↓
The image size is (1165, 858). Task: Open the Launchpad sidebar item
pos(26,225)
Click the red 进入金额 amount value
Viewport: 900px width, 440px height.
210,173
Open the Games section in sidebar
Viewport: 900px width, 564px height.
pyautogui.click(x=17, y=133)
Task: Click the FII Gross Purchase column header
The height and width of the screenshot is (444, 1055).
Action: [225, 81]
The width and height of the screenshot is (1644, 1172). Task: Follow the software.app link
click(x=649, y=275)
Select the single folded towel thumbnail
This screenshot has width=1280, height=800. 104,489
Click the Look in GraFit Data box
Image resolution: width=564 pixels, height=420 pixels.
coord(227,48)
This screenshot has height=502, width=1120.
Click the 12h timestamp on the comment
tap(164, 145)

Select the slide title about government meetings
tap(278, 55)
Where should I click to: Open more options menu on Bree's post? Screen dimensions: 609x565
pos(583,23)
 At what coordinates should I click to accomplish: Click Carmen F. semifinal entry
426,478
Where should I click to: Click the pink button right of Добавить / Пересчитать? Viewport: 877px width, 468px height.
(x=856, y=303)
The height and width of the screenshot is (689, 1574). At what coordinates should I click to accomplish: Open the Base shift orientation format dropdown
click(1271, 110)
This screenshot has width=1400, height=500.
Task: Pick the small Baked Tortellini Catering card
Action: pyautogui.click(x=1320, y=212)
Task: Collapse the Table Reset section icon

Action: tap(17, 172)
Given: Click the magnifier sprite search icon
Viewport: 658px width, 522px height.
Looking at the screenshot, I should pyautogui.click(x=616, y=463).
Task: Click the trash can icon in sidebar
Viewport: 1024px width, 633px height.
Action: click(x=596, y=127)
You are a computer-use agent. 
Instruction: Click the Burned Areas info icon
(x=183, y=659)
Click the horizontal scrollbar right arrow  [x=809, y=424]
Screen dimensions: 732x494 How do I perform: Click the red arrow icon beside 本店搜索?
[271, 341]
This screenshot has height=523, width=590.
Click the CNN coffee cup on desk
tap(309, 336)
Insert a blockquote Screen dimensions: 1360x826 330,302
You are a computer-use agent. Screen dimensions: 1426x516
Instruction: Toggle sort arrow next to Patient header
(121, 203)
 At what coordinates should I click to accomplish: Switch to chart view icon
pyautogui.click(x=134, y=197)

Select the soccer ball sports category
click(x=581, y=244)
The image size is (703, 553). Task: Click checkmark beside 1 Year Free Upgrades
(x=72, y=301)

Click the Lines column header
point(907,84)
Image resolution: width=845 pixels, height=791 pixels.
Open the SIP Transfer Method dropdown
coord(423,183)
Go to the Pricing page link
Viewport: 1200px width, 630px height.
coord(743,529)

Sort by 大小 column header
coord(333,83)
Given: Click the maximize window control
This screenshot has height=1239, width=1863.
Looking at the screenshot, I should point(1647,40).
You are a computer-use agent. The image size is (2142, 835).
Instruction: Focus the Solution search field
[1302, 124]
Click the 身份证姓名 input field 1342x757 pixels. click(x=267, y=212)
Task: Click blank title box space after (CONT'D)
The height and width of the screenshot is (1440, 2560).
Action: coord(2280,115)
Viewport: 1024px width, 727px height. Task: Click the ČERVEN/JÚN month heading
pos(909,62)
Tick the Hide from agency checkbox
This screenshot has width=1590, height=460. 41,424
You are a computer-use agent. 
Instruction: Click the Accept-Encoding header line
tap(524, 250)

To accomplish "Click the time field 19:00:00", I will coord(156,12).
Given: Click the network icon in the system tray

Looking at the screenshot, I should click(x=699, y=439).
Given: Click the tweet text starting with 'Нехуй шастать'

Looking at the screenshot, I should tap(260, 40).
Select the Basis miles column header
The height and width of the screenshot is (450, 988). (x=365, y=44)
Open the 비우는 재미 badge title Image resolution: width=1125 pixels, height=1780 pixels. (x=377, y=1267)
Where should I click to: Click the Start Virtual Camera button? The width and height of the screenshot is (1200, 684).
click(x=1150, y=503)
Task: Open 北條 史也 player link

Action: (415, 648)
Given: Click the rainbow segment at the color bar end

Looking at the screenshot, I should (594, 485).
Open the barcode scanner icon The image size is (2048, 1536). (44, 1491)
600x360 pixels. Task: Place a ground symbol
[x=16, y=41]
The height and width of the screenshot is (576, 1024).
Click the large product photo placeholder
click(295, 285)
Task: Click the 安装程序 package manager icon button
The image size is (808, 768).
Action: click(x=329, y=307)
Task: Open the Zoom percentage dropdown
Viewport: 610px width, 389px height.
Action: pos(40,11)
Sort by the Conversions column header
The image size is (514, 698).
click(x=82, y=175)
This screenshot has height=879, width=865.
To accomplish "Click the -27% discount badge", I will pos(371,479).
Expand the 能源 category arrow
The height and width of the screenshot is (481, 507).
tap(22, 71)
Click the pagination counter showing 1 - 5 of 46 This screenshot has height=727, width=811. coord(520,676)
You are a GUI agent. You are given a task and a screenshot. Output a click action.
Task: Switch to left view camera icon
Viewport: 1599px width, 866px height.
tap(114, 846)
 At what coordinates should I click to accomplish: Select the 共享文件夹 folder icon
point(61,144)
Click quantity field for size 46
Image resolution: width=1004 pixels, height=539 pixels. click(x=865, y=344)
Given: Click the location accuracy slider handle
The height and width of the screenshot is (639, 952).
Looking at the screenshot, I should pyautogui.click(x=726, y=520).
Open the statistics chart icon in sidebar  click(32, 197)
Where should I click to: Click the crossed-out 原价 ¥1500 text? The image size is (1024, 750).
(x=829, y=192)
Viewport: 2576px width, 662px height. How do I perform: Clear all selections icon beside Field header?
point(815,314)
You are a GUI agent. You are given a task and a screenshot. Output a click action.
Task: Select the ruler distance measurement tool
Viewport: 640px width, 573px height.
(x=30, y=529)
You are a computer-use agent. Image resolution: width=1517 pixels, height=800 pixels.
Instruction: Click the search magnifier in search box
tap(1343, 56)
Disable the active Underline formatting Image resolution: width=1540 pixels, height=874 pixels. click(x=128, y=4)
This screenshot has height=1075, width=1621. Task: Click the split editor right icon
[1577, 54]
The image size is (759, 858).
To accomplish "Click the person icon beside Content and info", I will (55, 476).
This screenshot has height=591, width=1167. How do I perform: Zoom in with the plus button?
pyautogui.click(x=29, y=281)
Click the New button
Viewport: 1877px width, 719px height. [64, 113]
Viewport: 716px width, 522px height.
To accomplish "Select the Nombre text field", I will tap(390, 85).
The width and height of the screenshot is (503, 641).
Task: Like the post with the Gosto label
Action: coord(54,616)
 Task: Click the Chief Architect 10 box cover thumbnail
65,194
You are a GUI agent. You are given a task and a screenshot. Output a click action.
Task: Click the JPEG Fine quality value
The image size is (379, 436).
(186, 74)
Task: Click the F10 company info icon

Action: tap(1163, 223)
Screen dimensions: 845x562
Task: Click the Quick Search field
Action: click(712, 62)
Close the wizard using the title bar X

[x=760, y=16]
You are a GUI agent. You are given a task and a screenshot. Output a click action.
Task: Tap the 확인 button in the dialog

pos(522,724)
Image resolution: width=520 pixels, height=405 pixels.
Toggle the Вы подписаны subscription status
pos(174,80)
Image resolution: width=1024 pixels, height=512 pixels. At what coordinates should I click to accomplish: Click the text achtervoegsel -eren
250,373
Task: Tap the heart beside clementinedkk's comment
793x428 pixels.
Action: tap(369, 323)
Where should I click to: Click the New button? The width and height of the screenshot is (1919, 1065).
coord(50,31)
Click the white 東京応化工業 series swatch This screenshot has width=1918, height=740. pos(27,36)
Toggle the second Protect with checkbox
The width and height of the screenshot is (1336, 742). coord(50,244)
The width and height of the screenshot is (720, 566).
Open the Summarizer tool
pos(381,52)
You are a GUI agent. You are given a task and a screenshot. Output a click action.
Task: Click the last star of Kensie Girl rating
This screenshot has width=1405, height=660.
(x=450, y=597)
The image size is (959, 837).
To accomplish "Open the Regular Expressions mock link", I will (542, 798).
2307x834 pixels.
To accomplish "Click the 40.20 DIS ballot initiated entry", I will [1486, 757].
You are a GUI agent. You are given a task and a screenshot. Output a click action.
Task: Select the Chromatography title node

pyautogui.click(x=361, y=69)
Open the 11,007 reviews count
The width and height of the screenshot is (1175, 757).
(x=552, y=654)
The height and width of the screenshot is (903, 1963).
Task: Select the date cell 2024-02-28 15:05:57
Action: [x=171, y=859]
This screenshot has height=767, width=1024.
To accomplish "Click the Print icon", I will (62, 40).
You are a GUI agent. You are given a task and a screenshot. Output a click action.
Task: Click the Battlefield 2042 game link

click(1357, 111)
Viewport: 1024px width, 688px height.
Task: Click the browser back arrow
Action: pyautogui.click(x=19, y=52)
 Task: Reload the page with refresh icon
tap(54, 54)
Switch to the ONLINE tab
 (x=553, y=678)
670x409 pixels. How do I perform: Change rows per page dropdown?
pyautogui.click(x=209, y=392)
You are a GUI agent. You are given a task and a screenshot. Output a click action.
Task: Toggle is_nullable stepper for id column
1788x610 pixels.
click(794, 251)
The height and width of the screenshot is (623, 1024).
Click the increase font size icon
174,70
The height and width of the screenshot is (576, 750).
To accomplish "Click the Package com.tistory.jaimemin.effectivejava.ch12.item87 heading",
↑
### Activity
Retype the portion of the data above that starts on the line with "The height and width of the screenshot is (576, 1024)." and finishes on the line with "Task: Open the Zoom percentage dropdown", including both of those lines.

### Answer space
The height and width of the screenshot is (576, 1024).
Click the large product photo placeholder
click(295, 285)
Task: Click the 安装程序 package manager icon button
The image size is (808, 768).
Action: click(x=329, y=307)
Task: Open the Zoom percentage dropdown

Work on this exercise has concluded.